* **DOCUMENT SEGMENT**:
--- Begin ---

One-dimensional diagrams such as line graph, poly graph, bar diagram, histogram, age, sex, pyramid, etc.;
Two-dimensional diagram such as pie diagram and rectangular diagram;
Three-dimensional diagrams such as cube and spherical diagrams.
It would not be possible to discuss the methods of construction of these many types of diagrams and maps primarily due to the time constraint. We will, therefore, describe the most commonly drawn diagrams and maps and the way they are constructed. These are :
Line graphs
The line graphs are usually drawn to represent the time series data related to the temperature, rainfall, population growth, birth rates and the death rates. Table 3.1 provides the data used for the construction of Fig 3.2. Construction of a Line Graph:
Simplify the data by converting it into round numbers such as the growth rate of population as shown in Table 3.1 for the years 1961 and 1981 may be rounded to 2.0 and 2.2 respectively.
Draw X and Y-axis. Mark the time series variables (years/months) on the X axis and the data quantity/value to be plotted (growth of population in per cent or the temperature in 0C) on Y axis.
Choose an appropriate scale and label it on Y-axis. If the data involves a negative figure then the selected scale should also show it as shown in Fig. 3.1
Plot the data to depict year/month-wise values according to the selected scale on Y-axis, mark the location of the plotted values by a dot and join these dots by a free hand drawn line.
1.Bar diagrams:
The bar diagrams are drawn through columns of equal width. It is also called a columnar diagram. Following rules should be observed while constructing a bar diagram:
(a) The width of all the bars or columns should be similar.
(b) All the bars should be placed on equal intervals/distance.
(c) Bars may be shaded with colours or patterns to make them distinct and attractive.
The simple, compound or polybar diagram may be constructed to suit the data characteristics.

--- End ---

* **SUPPLIED DATA**:
--- Begin ---

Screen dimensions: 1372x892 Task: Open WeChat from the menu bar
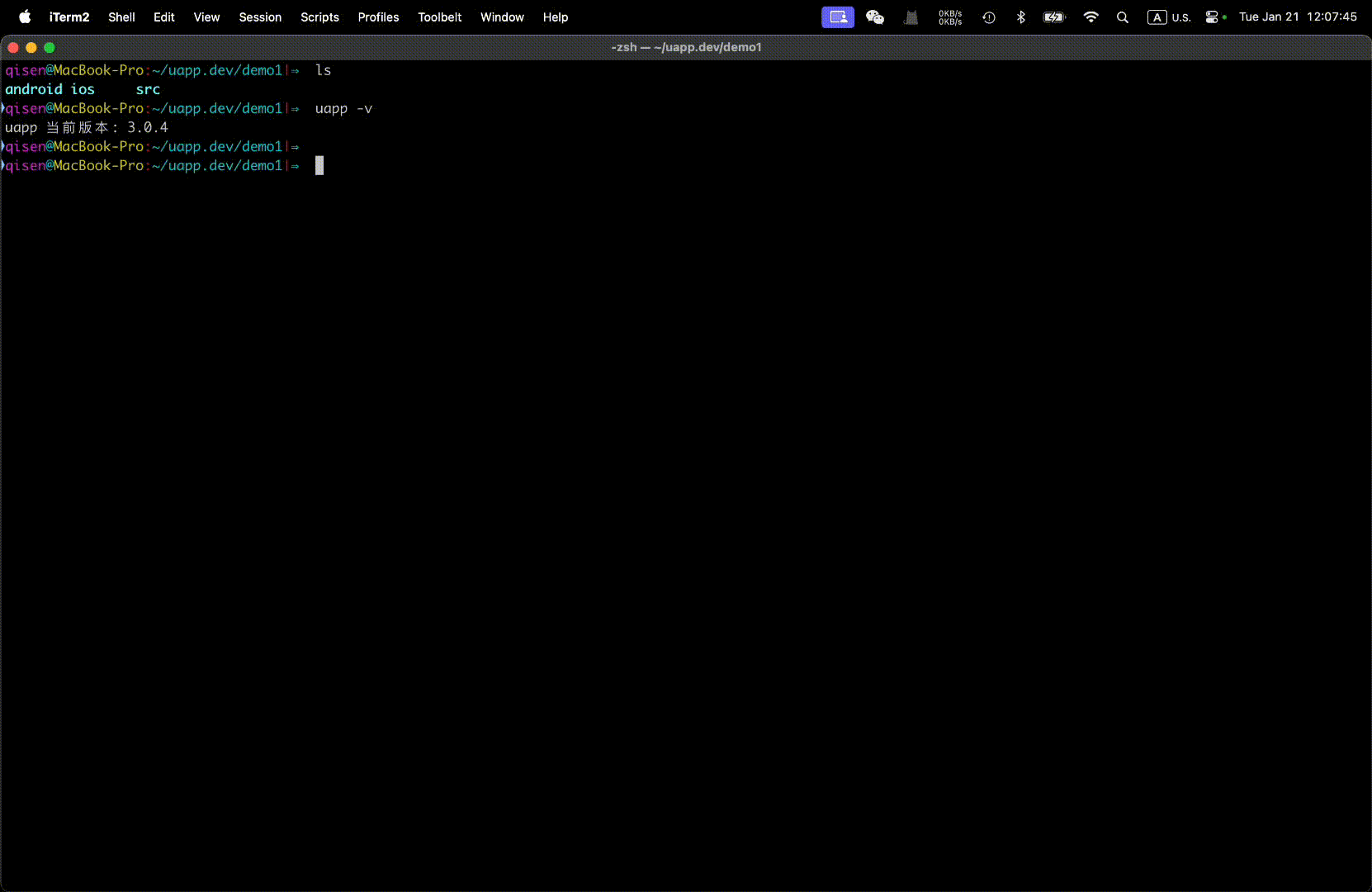[875, 17]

--- End ---

* **PROBLEM TO SOLVE**:
Transcribe the whole passage on constructing diagrams and graphs word for word. The listing stands apart from the passage on constructing diagrams and graphs.

* **RESULT BELOW**:
One-dimensional diagrams such as line graph, poly graph, bar diagram, histogram, age, sex, pyramid, etc.;
Two-dimensional diagram such as pie diagram and rectangular diagram;
Three-dimensional diagrams such as cube and spherical diagrams.
It would not be possible to discuss the methods of construction of these many types of diagrams and maps primarily due to the time constraint. We will, therefore, describe the most commonly drawn diagrams and maps and the way they are constructed. These are :
Line graphs
The line graphs are usually drawn to represent the time series data related to the temperature, rainfall, population growth, birth rates and the death rates. Table 3.1 provides the data used for the construction of Fig 3.2. Construction of a Line Graph:
Simplify the data by converting it into round numbers such as the growth rate of population as shown in Table 3.1 for the years 1961 and 1981 may be rounded to 2.0 and 2.2 respectively.
Draw X and Y-axis. Mark the time series variables (years/months) on the X axis and the data quantity/value to be plotted (growth of population in per cent or the temperature in 0C) on Y axis.
Choose an appropriate scale and label it on Y-axis. If the data involves a negative figure then the selected scale should also show it as shown in Fig. 3.1
Plot the data to depict year/month-wise values according to the selected scale on Y-axis, mark the location of the plotted values by a dot and join these dots by a free hand drawn line.
1.Bar diagrams:
The bar diagrams are drawn through columns of equal width. It is also called a columnar diagram. Following rules should be observed while constructing a bar diagram:
(a) The width of all the bars or columns should be similar.
(b) All the bars should be placed on equal intervals/distance.
(c) Bars may be shaded with colours or patterns to make them distinct and attractive.
The simple, compound or polybar diagram may be constructed to suit the data characteristics.